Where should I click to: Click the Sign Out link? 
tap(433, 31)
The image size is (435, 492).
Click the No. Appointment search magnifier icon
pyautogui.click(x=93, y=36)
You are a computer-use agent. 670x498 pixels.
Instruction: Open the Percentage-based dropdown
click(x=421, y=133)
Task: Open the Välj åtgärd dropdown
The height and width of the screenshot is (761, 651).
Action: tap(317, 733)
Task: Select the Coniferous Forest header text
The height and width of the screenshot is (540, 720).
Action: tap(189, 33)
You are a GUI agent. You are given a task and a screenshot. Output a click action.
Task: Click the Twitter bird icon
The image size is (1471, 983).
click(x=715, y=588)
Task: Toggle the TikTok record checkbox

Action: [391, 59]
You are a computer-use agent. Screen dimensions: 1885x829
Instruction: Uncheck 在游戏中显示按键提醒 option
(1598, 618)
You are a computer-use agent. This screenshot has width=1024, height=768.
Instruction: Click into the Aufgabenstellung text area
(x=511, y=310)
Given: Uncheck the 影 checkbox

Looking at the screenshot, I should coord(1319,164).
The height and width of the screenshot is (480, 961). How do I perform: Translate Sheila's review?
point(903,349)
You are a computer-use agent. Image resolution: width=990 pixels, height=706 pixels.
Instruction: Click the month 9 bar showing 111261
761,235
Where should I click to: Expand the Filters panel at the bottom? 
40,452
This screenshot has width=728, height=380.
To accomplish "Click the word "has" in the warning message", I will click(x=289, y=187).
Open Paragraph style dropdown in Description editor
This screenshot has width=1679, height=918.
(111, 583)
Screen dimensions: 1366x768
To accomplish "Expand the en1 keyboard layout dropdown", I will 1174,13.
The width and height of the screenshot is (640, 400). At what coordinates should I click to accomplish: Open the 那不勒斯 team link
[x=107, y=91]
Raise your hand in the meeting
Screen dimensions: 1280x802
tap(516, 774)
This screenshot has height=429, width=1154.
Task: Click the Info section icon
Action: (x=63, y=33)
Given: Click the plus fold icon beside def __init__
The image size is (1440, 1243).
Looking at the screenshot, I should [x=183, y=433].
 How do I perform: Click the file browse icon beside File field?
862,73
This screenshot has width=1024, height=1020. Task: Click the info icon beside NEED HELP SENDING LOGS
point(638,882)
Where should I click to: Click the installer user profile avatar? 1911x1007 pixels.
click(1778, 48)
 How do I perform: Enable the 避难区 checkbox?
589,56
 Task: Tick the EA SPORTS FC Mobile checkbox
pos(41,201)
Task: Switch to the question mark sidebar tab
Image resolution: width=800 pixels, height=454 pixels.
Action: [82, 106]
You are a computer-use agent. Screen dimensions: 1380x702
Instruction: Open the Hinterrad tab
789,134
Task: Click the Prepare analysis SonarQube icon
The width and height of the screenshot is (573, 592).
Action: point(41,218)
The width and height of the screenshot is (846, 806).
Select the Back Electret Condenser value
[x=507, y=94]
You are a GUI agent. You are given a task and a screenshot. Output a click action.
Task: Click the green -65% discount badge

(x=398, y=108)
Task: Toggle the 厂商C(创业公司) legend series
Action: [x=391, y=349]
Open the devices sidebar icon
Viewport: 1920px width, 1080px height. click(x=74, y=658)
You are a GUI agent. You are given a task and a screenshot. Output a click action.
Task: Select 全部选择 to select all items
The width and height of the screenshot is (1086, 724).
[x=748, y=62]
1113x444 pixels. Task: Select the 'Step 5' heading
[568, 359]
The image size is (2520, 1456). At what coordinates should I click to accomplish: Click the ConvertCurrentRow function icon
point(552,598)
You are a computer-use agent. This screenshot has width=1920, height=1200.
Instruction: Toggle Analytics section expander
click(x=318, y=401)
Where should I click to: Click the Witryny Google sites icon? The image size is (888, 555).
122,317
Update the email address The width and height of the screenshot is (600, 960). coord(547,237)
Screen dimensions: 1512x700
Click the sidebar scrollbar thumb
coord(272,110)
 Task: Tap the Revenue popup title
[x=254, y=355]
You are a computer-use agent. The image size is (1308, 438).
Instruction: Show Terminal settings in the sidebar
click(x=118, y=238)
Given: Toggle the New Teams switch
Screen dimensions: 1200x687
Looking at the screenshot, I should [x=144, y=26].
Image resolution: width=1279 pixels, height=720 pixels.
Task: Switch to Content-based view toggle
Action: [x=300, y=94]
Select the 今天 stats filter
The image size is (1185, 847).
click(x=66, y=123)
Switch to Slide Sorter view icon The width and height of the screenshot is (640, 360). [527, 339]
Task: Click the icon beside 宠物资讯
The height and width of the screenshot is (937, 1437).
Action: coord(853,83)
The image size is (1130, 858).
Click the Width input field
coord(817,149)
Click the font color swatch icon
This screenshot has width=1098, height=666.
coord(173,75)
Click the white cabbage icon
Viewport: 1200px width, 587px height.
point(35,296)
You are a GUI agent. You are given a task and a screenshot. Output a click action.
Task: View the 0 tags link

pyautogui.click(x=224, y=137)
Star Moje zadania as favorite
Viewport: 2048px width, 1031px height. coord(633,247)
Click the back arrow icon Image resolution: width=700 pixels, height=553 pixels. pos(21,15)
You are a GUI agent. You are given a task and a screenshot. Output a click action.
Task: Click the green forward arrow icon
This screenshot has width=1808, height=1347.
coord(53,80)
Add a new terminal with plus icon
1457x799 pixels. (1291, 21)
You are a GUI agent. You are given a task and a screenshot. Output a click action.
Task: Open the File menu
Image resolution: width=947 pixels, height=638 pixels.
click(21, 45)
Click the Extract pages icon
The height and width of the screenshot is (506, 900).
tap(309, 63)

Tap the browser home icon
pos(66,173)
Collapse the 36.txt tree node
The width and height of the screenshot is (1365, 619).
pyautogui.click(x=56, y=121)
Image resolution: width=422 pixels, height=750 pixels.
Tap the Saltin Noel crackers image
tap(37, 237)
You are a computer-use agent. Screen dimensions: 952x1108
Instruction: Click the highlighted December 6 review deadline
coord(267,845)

+++++

◆ Try it
Please copy exactly the lines from the one that contains "Instruction: Click the highlighted" up to and including the final line of the listing above.

◆ Exercise answer
Instruction: Click the highlighted December 6 review deadline
coord(267,845)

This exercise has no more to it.